Whatever happened to Carver Mead's Foveon sensors? They were supposed to take the world by storm, but don't seem to be used much.
posted by benito.strauss at 10:27 AM on March 17, 2014 [1 favorite]


You can still get Foveon sensors in Sigma's cameras, but they're the only ones who use it and they never got very popular. Basically they're just too expensive. They initially had to be built at lower resolutions than Bayer arrays, so their increase in color detail was offset by their decrease in luminance detail.

They've taken to counting each of the color layers separately for marketing purposes, so their "46 megapixel sensor" produces the same number of actual color pixels as a 15 MP sensor. And they're still expensive - their SLR with an APS-C sized sensor costs $2100, as much as the cheap full-frames from Canon and Nikon.

Cool technology, but the cost/benefit ratio never leaned their way.
posted by echo target at 11:06 AM on March 17, 2014 [2 favorites]


We actually just talked about Foveon in one of my classes—apparently they have bad color accuracy. The real benefit, as far as I can tell, is that demosaicing the bayer-filtered raw camera output isn't an issue for Foveons, but demosaicing has gotten really good in the last decade, so maybe it's less of an issue for regular cameras, too?
posted by Maecenas at 1:07 PM on March 17, 2014 [2 favorites]


Necessity is the mother of invention, they need a problem to solve to create, and then make some money with it. This whole set of ideas is a monument to both human endeavor, and the blind side approach to how we treat our planet, how we spend our planetary resources. If only we could see the right problems, and find solutions that serve the entire blue marble, and all its inhabitants.

But, I love CMOS sensors, I am glad Canon got on board, I love the images my camera brings me, and I appreciate Mr. Fossum, for a camera I can hand hold for virtually every image I shoot. Oh yeah! I can't wait to see even more detailed images from space, from earth, from the moon.
posted by Oyéah at 1:54 PM on March 17, 2014 [1 favorite]


Noting that NASA has helped launch classified payloads isn't actually a counterargument to the thesis that we can have NASA without a military.
posted by LogicalDash at 6:45 PM on March 17, 2014 [1 favorite]


http://www.swtpc.com/mholley/PopularElectronics/Feb1975/PE_Feb1975.htm

1975: 1Kpix images from a 1Kbit MOS chip (Altair 8800 interface available!)
posted by nickzoic at 4:52 PM on March 18, 2014


The Cyclops used a 1024-bit MOS dynamic memory chip with the cover pried off (0.001 megapixels, yay!), so not really CMOS (both CMOS and CCD use MOS technology).
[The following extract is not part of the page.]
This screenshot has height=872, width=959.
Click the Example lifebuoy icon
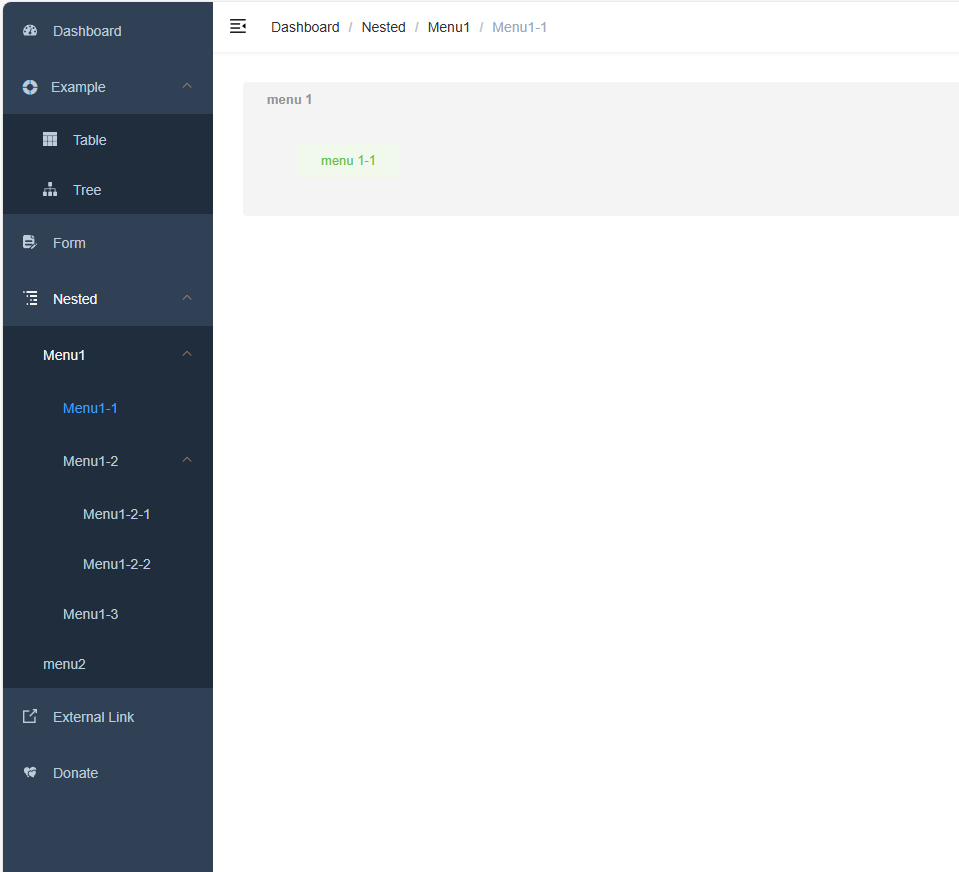point(30,87)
And as noted above, this is really about active CMOS sensors.

(I guess I should write something about how many (most?) big steps forward in engineering happen when a lot of people have been exploring a space for quite some time, and then the right person appears at the right time and has the right amount of patience and the right amount of luck, but I gotta run now so that will have to wait for some other day.)